The point here is not just to show people a scene. The point is to show them a scene they can’t un-see. Something so vivid that it sticks in their memory, right?
Let’s go back to that last list.
ACTION: boots, tell me about the boots
DIALOGUE: I think a lot of times we get stuck with dialogue, because we either don’t remember exactly what was said in a particular situation or we are afraid of getting it wrong. Try to be emotionally truthful, meaning try to get the point across instead of getting the words just right. I’m not saying you should make shit up. I’m saying that you can be accurate and truthful and honest without having recorded every conversation that occurs in your life.
SETTING: How was the sun coming in? Was it in your eyes? Was their grit on the road because of the rain? Was it twilight?
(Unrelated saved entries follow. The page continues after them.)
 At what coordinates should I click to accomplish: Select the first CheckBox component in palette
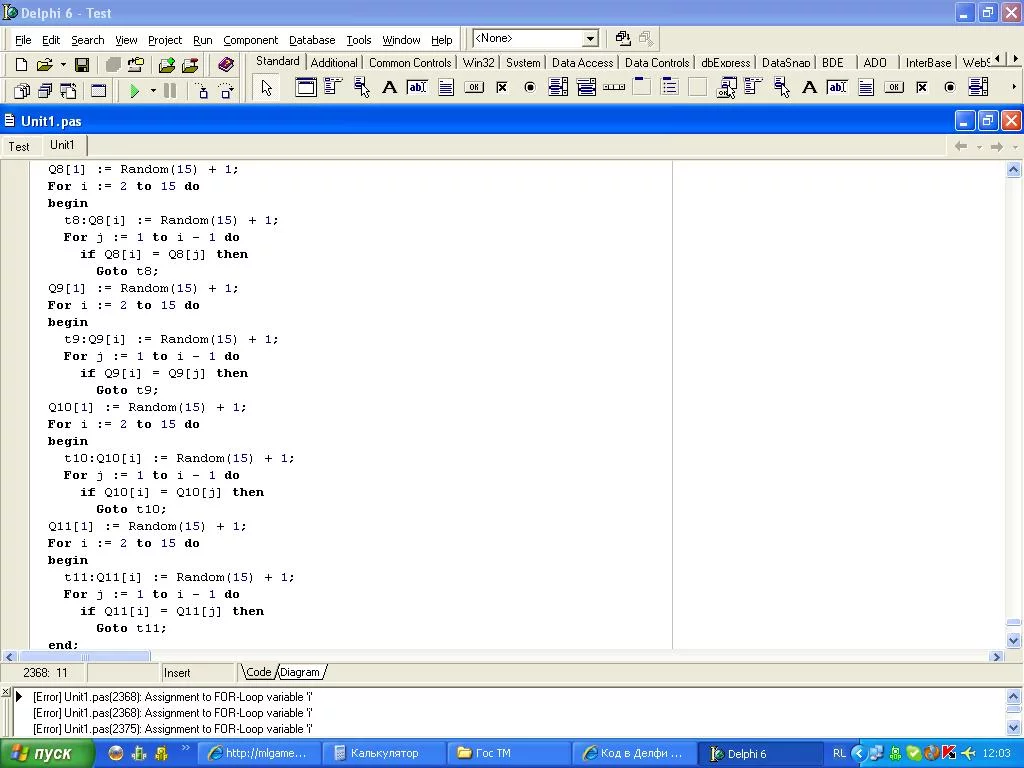click(x=502, y=88)
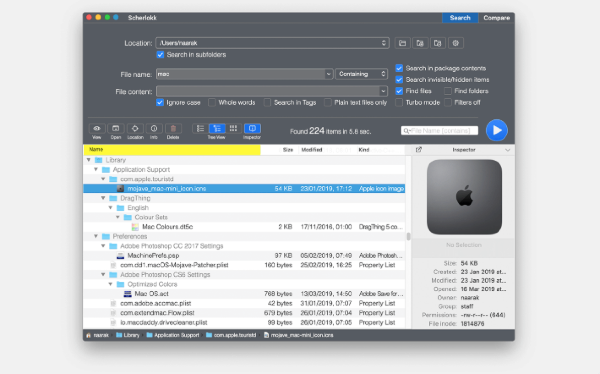This screenshot has height=374, width=600.
Task: Click the Name column header
Action: [x=172, y=150]
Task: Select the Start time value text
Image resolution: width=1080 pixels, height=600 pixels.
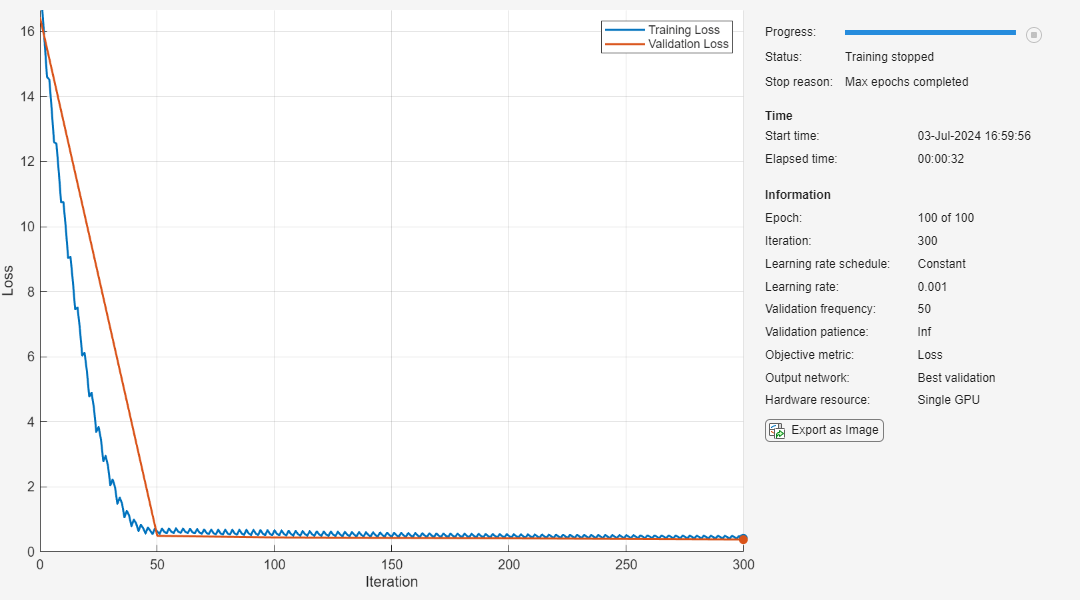Action: point(974,136)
All of these things round out a story.
CHARACTERS: I think we’re really good at describing other people, but we often forget that our readers don’t always know US.
TIME: Not much to add to that
SENTIMENTS: We often avoid what’s uncomfortable. I think it’s natural to refrain from giving away the deepest, darkest secrets in a story but we need to remember that being honest and thoroughly honest (the whole truth and nothing but the truth) makes our stories more interesting and more unique and more specific, which I think is what makes for great narrative.
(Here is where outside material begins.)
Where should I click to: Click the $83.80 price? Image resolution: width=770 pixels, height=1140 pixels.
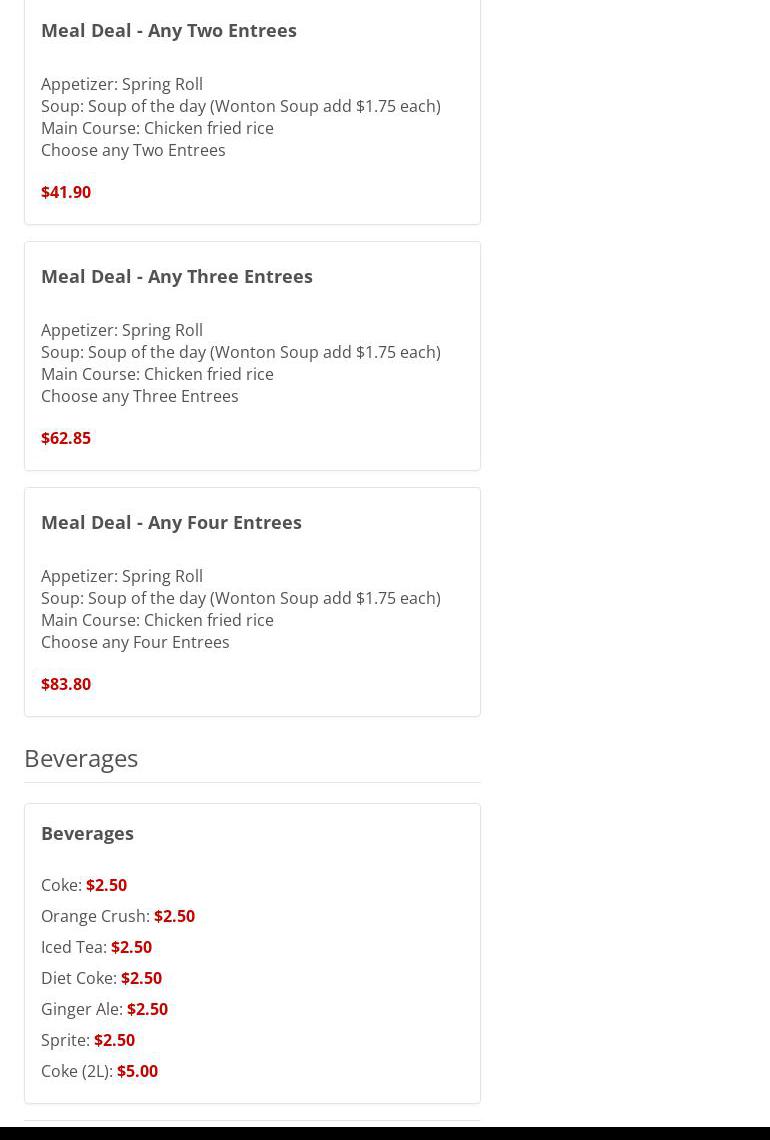coord(66,684)
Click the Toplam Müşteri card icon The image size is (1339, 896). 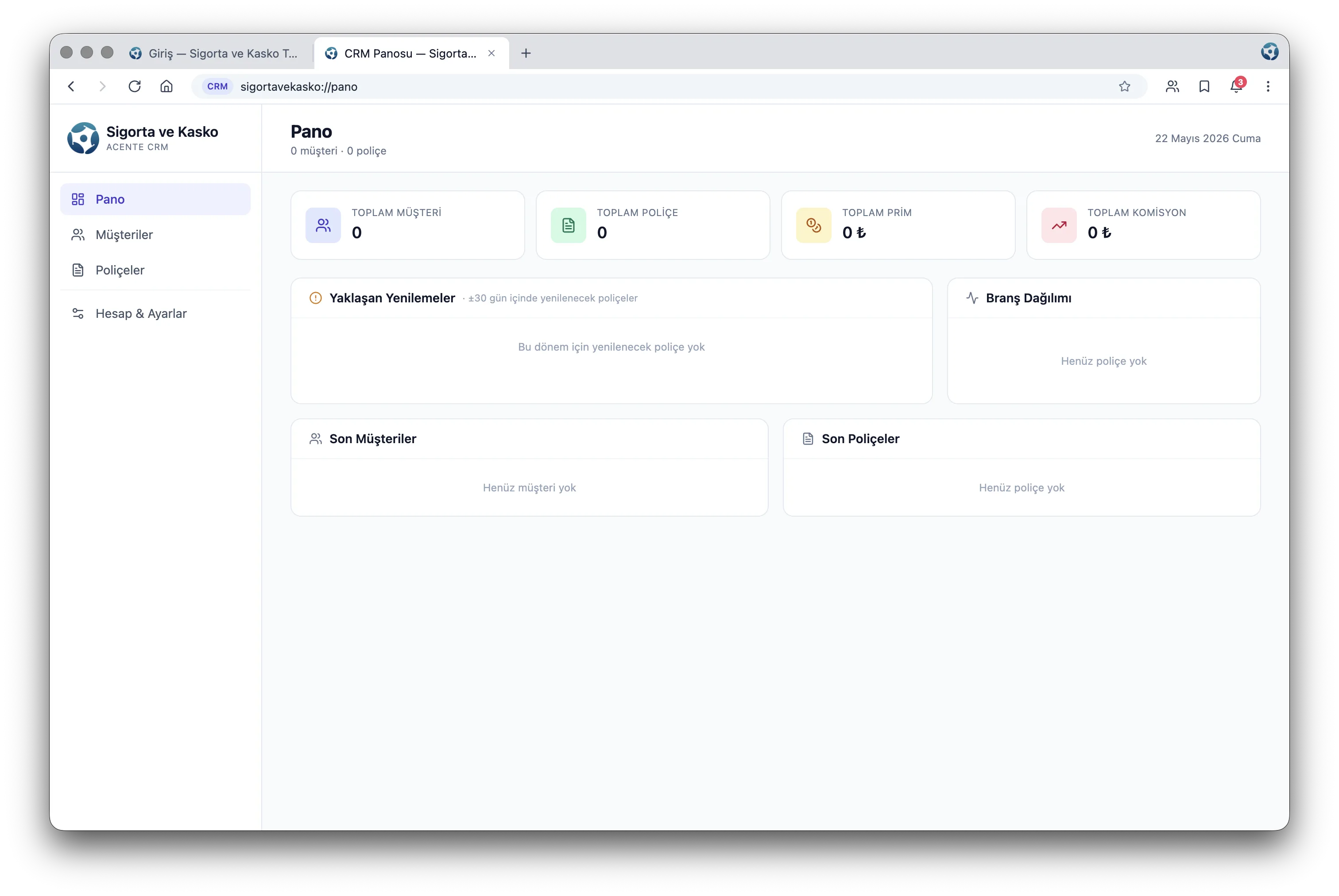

-have to feel like you’re there, what did they feel? What did they see/smell/touch?
-have to feel or recognize the emotions put forth in the writing
-want it to feel emotionally and physically authentic
So you’re adding texture, adding detail, or adding emotion that might draw in an audience.
You have just a a minute or 2 to think about this…
***
So while narrative is a story, I’d like to think more specifically about memoir, which is our story. Theoretically, I think that what you just did—making changes that improve the story—are what makes the difference between just writing about yourself, and writing in such a way that people buy into your story and feel that they’re actually a part of it.
There’s a quote that encapsulates this, of course.
I think the word “discomfort” could be easily replaced by any litany of strong emotions: our love, our pleasure, our sadness.
And I think it’s important to recognize that while we may tell our story for different reasons, we are always also doing it so that others can identify with our emotions.
And with food, it’s no different. We are writing so other people can identify with our love of food, so we need to be specific in all the ways we just talked about even when we’re writing about something we’re already so familiar with.
If we are making our grandma’s apple pie, are we making it because it’s good, or is it good because grandma’s gone? Or are you making it because she made it every year on Christmas, and Christmas has somehow changed for you? It’s totally okay to talk about Grandma’s apple pie, but only if you make it your grandma’s apple pie. Look for specificity.